Cooperative research between fisherman and scientists is essential to collecting data on the economic and social impact of fisheries, restoring habitats, helping reduce by-catch through group innovations, and improve recreational fishing data through angler action programs. For the RJ Dunlap Program, the combined efforts of angler and scientist have helped collect data on large coastal sharks in the State of Florida that is essential to their enhanced protection and improved fisheries management. This working relationship between angler and scientist should be replicated across global fisheries and research facilities and could be if the Coastal Jobs Creation Act goes through. Check out the link and find out how you can support giving fish a break but allowing fisherman to keep working and help rebuild depleted fish stocks.
On to the trip! The day started out normal, getting gear on the boat, chatting away to everyone I hadn’t seen in awhile, due to an overwhelming amount of schoolwork! Captain Curt looked at me and said, “Brendal, we need more of your hair”. You may be asking yourself, why would anyone want my hair? Long story short, Captain Curt and Dr. Hammerschlag believe that my hair is good luck for catching Great Hammerheads. Since I started my internship with the RJ Dunlap over a year ago, almost every trip and I do mean almost every, we have caught one or more Great Hammerheads. So, Captain Curt proceeded to cut a piece of my hair without me knowing and let’s just say he has never cut hair before. I went to the bathroom to take a look at his handy work, and well I had a nice chunk missing and looked like a devil child. I suppose it gives me character. By the way, I have received a new shark tattoo, so I can literally wear my heart on my sleeve, a great hammerhead of course!
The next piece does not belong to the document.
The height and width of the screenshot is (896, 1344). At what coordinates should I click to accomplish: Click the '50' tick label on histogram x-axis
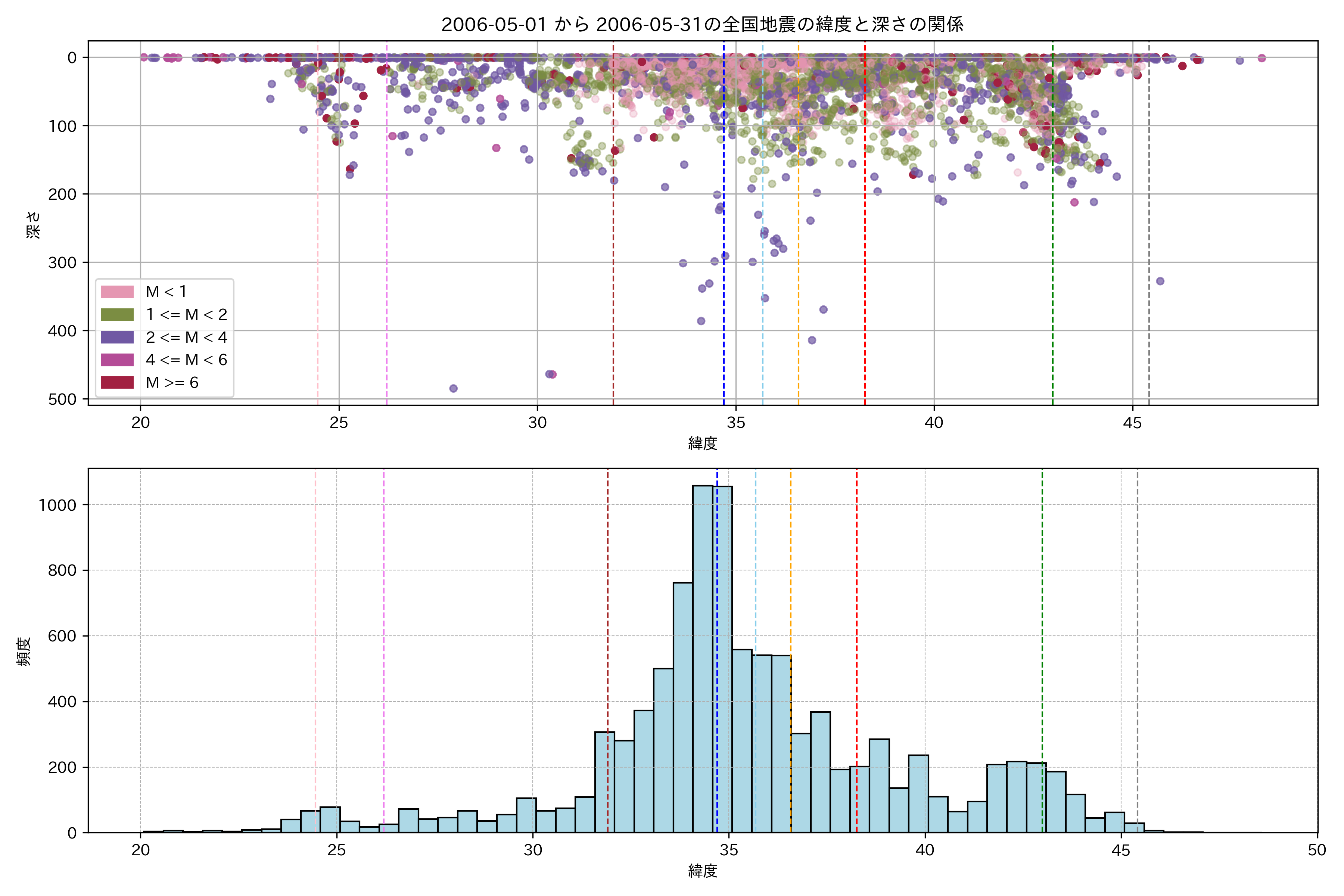point(1317,850)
I was not upset in the least though, because I do what I can for the program, even if it means losing a big section of my hair:) Guess what, it worked! We did catch a hammerhead that day and named her Sandy. She got a satellite tag and swam away in great condition. Also that day we caught, two lemon sharks, a blacktip, and a nurse shark. A good variety of apex predators can put a smile on everyone’s face.
In addition to Terry being on the boat, we had another group of kids from Miami Science IMPACT program. Let me tell you something about these kids, they rock! I mean they are so excited to be out there, learning about sharks, let alone see and tag one! My passion is this, giving kids an opportunity to be apart of field work and letting them see that just a few people can change the world, or at least help save sharks. They had a great time and they put in a lot of effort and got the job done, thank you so much guys!
This may be one of the last blogs I personally write for the program, at least for awhile since at the end of August I will be leaving for one year to complete a Master’s Degree in Marine Resource Management from Dalhousie University, in Nova Scotia. However, I will still continue to maintain the blog site for all other sharky interns.. It has been an absolute pleasure to work with these people; everyone involved really shows their dedication to science and conservation. GO TEAM GO! Can’t wait to come back one day soon.